El hombre sin rostro de la casa Cervantes Vélez (Málaga)
Quizá durante las visitas teatralizadas a la casona, en la que el autor de El Quijote estuvo alojado en los tiempos en que era recaudador de Hacienda, el turista no pueda ver más que un típico patio andaluz de una casa noble en lo que los romanos dieron en llamar Bellix Malaca (valle de Málaga). Es por la noche cuando, según cuentan los trabajadores, los sonidos y las visiones inexplicables rondan entre las arcadas.
Todo comenzó, dicen los relatos populares, tras unas obras de mejora y refuerzo de los cimientos del pozo en 1985. La leyenda se hizo fuerte cuando un grupo de empleados de los servicios de la limpieza decidieron emprender en 1994 una huelga a modo de encierro en el palacete. Hacia las nueve de la tarde, una vez que colocaron sus cosas, uno de ellos oyó un ruido extraño en el patio y los pasos de alguien que llevaba la ropa mojada. “Imaginaciones mías”, pensó. Al poco, el sonido se hizo más intenso y al asomarse vio la figura de un hombre sin rostro junto a una de las columnas del patio.
Enseguida se encontró la historia trágica que daría significado al suceso: hace más de 200 años, un hombre que vivió en la casa cayó al pozo una noche que se asomó para sacar agua. Era tan estrecho que no pudo darse la vuelta y murió ahogado. Cuando lo encontraron, tenía el rostro deformado por las contusiones, azulado por el ahogamiento e hinchado por el agua. Tan terrorífico era su aspecto que decidieron taparlo con una bolsa de tela negra. El hombre sin rostro había quedado encerrado en la casa; tras ser liberado por las reformas en el pozo de los años ochenta, vaga por las estancias y el patio arrastrando sus ropas mojadas.
Raimunda, la niña que llora en el palacio de Linares (Madrid)
De la felicidad al horror, según la leyenda, pasaron solo unos pocos años en este palacio neobarroco de inspiración francesa, en plena plaza de Cibeles de Madrid. Construido por José Murga y Reolid, hijo de una rica familia vasca que había hecho fortuna en Cuba, y su mujer, Raimunda de Osorio y Ortega, de buena familia pero de padre desconocido, el palacete tenía toda clase de lujos: caballerizas, una casa de muñecas en el jardín y una imponente escalera de mármol de Carrara diseñada por Manuel Aníbal Álvarez.
Al poco de mudarse a su nueva vivienda, aunque las obras no habían terminado aún, la pareja descubrió el secreto familiar tantos años guardado: la identidad del padre de la joven que no era otro que el del propio Murga. Esta información no podía salir a la luz, pues con ella peligraba su altísimo estatus en la sociedad española, en la que no solo eran una de las parejas más adineradas, sino también marqueses de Linares y vizcondes de Llanteno. Así que solicitaron al papa Pío IX una bula para poder convivir en castidad. El problema es que el matrimonio ya había tenido una hija, de nombre también Raimunda.

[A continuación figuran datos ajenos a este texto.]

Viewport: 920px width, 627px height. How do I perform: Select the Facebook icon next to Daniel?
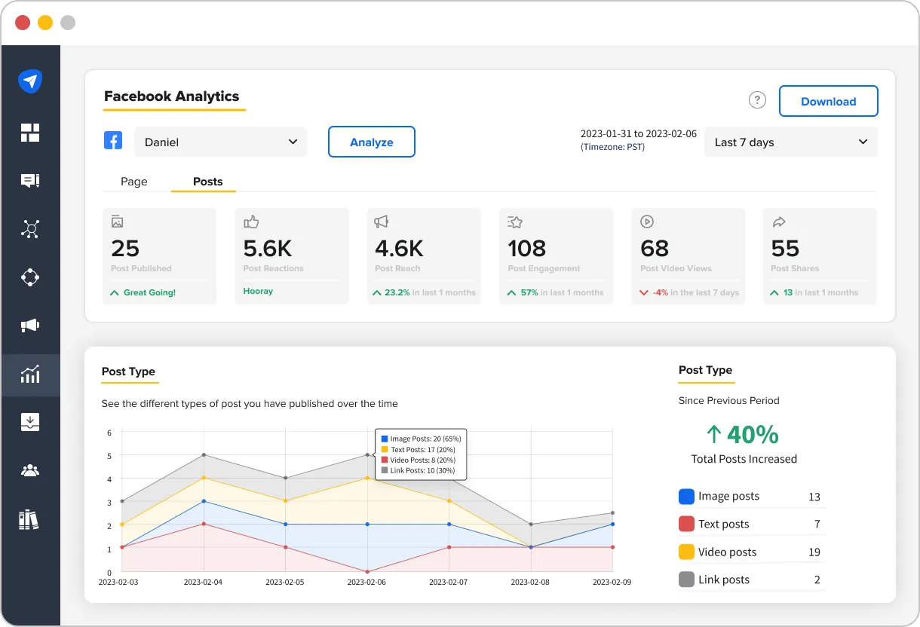(x=113, y=140)
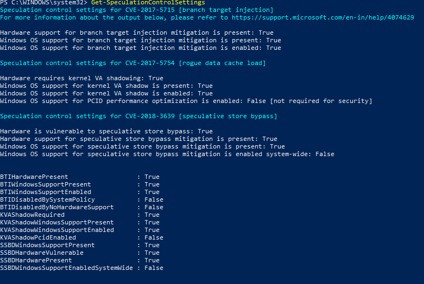The image size is (424, 284).
Task: Select the BTIHardwarePresent property name
Action: (x=34, y=177)
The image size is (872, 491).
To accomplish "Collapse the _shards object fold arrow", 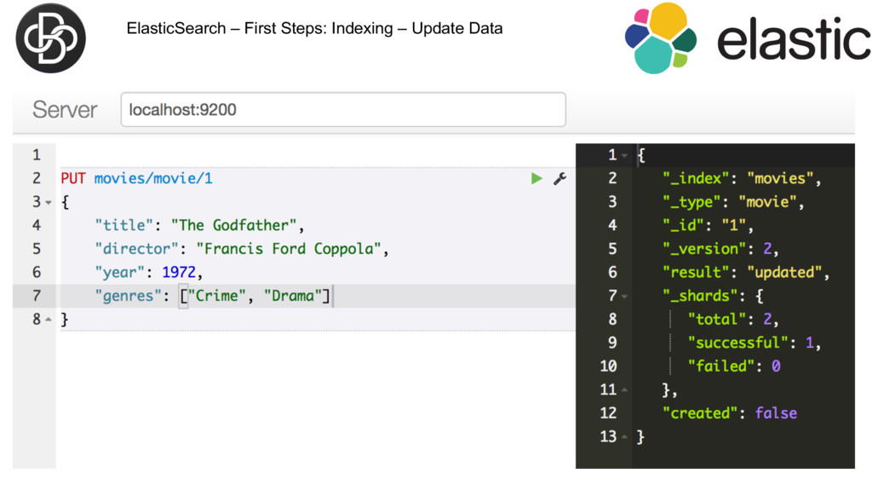I will point(624,297).
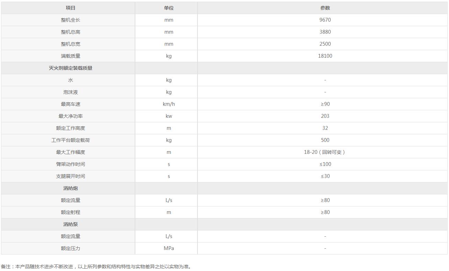Select the 整机总高 value 3880
Screen dimensions: 449x271
(325, 32)
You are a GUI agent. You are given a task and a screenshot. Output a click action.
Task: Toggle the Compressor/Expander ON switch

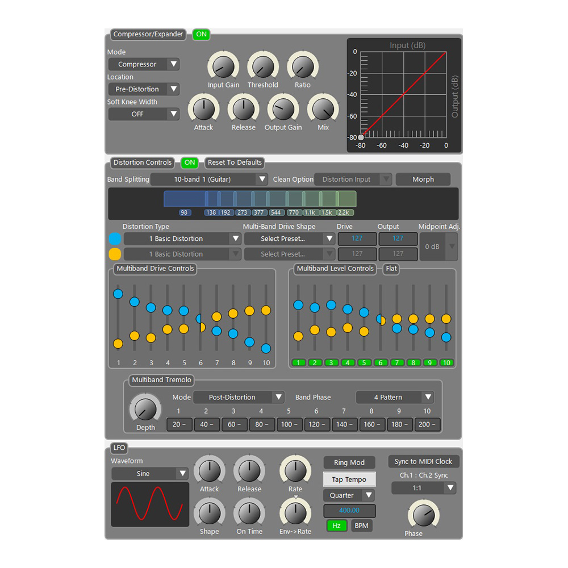coord(201,34)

La niña debía desaparecer. Las versiones sobre su muerte son dispares: unas fuentes cuentan que fue emparedada en algún lugar del palacio; otras, que la enterraron en el jardín después de ahogarla. Todo esto explicaría, según esta fantasiosa historia, por qué hoy hay quienes escuchan lamentos en el interior del palacio desde entonces hasta la actualidad.
El fantasma que deambula por el tejado de la casa de las Siete Chimeneas (Madrid)
La plaza del Rey, todo un clásico de la ruta del vermut en la capital, también esconde un terrorífico capítulo. En una de sus calles se encuentra la antigua residencia del marqués de Esquilache, un edificio de fachada señorial que proyectó siglos antes el arquitecto Antonio Sillero para el erudito Pedro de Ledesma. Se la conoce como la casa de las Siete Chimeneas por los conductos que sobresalen en el exterior de su fachada y que, popularmente, se asociaron con los siete pecados capitales.
La leyenda más escalofriante que alberga uno de los pocos ejemplos de arquitectura civil del siglo XVI que quedan en pie en Madrid se aviva cuando cae la noche. El origen de la historia nos remonta a la alcoba de Felipe II. Según los relatos de la época, el rey mantuvo un intenso idilio con una mujer llamada Elena Méndez durante su matrimonio con Ana de Austria, que quiso cortarlo de raíz desposando a la amante de su marido con el capitán Zapata. Además, para evitar tentaciones, el monarca debía establecer el domicilio conyugal de la nueva pareja lejos de palacio, en esta vivienda histórica del barrio de Chueca.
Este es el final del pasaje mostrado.